- Data provided

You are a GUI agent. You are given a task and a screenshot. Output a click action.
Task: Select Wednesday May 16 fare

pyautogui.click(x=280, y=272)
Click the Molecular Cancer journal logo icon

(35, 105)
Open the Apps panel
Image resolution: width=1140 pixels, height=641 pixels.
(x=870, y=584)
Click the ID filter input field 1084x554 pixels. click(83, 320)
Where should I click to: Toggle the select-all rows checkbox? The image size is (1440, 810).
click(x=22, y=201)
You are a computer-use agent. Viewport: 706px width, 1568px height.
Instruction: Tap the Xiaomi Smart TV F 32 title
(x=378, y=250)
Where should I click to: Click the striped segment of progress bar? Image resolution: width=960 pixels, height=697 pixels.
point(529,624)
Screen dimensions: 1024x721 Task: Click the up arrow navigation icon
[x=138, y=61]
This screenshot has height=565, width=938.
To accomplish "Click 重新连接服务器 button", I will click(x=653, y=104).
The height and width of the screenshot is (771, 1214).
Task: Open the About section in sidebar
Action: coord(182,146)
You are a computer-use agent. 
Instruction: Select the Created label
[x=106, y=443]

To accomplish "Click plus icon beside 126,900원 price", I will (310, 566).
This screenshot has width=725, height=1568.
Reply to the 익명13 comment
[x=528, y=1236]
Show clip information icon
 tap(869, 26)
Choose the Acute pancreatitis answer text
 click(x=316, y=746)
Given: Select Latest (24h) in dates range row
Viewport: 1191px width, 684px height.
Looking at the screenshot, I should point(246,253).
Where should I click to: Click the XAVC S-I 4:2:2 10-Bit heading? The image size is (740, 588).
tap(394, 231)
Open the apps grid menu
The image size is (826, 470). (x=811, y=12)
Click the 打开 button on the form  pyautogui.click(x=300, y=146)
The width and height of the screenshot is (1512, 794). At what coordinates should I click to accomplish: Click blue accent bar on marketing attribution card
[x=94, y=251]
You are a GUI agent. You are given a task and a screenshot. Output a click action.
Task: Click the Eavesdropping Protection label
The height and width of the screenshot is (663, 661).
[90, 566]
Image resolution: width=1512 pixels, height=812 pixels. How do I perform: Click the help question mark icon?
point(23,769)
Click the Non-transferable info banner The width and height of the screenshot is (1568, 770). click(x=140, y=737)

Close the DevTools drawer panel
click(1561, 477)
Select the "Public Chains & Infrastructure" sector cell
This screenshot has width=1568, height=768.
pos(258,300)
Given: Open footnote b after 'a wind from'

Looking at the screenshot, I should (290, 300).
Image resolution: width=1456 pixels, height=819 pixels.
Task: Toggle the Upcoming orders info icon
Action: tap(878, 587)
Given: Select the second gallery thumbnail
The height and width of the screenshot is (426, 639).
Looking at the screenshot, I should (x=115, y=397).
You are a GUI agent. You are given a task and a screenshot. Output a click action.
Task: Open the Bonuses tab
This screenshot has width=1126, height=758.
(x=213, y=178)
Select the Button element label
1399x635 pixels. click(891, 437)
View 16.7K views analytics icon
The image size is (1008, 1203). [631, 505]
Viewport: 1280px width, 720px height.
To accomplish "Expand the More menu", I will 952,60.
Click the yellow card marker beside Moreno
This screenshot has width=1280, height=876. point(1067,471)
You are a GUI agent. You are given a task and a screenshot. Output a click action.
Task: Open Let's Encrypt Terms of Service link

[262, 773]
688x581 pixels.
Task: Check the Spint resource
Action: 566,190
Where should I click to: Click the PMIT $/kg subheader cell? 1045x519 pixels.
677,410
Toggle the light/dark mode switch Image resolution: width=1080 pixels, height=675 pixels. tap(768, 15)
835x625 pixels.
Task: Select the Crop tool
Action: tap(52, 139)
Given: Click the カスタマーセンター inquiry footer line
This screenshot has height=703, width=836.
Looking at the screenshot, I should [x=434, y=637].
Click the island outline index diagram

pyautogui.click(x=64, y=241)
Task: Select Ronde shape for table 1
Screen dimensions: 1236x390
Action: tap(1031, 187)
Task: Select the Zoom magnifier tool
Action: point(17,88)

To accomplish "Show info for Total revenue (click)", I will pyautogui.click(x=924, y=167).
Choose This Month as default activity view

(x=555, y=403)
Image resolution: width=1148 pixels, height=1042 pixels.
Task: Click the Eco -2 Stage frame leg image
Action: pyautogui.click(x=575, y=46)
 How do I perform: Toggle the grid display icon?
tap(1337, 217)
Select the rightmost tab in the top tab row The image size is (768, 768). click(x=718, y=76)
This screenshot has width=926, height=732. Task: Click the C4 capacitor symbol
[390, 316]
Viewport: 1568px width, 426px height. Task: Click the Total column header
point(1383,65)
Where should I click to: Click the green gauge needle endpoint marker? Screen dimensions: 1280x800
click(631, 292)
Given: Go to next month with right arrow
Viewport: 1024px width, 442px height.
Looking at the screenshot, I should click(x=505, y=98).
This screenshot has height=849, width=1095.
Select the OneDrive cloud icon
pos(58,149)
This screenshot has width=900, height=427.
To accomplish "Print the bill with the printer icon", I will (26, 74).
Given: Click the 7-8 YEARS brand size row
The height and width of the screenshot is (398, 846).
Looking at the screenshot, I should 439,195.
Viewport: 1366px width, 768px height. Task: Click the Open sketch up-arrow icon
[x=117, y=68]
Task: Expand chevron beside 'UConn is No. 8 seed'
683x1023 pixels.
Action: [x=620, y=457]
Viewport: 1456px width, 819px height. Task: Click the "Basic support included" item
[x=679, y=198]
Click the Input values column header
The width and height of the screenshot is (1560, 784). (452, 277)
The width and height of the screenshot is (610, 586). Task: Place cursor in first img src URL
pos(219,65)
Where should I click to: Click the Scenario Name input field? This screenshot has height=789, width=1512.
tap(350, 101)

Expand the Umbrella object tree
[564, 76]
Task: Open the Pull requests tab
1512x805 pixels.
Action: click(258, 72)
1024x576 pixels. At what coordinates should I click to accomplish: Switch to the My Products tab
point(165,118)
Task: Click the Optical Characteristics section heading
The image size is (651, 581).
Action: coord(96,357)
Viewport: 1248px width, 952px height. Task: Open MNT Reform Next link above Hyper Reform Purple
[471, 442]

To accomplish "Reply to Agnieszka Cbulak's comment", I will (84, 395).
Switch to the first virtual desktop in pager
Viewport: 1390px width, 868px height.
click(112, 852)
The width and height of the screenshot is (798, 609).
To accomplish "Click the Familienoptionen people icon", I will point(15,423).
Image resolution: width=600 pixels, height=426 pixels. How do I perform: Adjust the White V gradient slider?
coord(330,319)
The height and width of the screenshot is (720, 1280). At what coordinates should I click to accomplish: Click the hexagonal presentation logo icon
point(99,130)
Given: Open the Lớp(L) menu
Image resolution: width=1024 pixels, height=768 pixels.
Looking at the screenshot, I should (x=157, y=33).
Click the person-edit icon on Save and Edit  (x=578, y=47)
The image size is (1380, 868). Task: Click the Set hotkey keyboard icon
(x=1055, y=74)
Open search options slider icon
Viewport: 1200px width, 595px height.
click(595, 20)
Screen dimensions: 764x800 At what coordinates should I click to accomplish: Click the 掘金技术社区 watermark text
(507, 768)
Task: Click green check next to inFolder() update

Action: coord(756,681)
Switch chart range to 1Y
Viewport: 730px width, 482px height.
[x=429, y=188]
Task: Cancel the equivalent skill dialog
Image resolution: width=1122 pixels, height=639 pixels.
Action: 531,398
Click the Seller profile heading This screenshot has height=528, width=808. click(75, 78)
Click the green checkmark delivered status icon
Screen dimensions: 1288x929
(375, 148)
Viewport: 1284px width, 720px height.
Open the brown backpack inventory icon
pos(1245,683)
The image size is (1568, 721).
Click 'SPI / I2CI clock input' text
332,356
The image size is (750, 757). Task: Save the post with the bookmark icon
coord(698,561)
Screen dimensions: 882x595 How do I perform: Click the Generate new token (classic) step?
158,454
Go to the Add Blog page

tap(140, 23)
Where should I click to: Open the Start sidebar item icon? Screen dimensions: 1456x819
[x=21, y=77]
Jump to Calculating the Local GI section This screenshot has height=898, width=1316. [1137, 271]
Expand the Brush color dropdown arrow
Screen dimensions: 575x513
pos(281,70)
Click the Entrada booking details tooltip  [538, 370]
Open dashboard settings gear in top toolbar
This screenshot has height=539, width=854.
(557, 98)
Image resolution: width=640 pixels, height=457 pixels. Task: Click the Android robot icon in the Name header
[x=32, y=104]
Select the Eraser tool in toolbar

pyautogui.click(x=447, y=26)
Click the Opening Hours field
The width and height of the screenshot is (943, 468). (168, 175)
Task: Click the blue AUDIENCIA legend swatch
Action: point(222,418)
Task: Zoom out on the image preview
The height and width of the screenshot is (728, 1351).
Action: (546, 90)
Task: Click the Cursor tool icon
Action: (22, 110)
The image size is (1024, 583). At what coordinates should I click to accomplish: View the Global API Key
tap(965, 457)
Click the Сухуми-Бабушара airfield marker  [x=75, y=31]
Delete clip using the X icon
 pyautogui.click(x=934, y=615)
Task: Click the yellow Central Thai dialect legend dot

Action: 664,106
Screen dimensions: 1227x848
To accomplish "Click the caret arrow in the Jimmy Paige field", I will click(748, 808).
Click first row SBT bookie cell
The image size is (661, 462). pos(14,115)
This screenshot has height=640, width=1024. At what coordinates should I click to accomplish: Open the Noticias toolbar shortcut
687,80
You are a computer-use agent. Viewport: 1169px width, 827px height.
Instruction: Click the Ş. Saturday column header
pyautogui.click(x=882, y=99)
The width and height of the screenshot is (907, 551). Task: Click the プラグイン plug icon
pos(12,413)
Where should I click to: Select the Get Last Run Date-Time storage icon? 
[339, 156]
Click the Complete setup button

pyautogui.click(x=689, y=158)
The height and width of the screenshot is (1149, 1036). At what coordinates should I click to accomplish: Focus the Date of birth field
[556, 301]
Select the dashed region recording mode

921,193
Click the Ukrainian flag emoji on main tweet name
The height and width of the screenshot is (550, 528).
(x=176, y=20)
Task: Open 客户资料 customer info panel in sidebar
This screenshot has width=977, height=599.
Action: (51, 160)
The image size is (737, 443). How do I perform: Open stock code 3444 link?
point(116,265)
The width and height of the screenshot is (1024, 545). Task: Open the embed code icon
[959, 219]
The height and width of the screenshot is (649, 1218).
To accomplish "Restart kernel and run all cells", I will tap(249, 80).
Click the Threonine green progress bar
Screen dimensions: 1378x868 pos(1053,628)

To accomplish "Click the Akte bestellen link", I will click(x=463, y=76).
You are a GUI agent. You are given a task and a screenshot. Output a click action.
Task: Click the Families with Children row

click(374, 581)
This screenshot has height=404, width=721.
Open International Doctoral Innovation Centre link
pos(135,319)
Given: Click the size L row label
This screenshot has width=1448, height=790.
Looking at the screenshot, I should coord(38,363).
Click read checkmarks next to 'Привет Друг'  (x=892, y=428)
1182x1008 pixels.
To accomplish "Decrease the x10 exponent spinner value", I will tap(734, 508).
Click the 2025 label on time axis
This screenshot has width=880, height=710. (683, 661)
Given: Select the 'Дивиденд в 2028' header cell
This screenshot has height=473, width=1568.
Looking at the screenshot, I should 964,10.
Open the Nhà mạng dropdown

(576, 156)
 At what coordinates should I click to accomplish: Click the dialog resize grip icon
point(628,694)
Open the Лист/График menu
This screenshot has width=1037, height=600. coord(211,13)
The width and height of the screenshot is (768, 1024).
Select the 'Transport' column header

- Exercise instructions
All that is wanted is the run of lines from the start of the data through the line containing "This screenshot has height=565, width=938.", copied word for word.

- Exercise result
You are a GUI agent. You are given a task and a screenshot. Output a click action.
Task: Select Wednesday May 16 fare

pyautogui.click(x=280, y=272)
Click the Molecular Cancer journal logo icon

(35, 105)
Open the Apps panel
Image resolution: width=1140 pixels, height=641 pixels.
(x=870, y=584)
Click the ID filter input field 1084x554 pixels. click(83, 320)
Where should I click to: Toggle the select-all rows checkbox? The image size is (1440, 810).
click(x=22, y=201)
You are a computer-use agent. Viewport: 706px width, 1568px height.
Instruction: Tap the Xiaomi Smart TV F 32 title
(x=378, y=250)
Where should I click to: Click the striped segment of progress bar? Image resolution: width=960 pixels, height=697 pixels.
point(529,624)
Screen dimensions: 1024x721 Task: Click the up arrow navigation icon
[x=138, y=61]
This screenshot has height=565, width=938.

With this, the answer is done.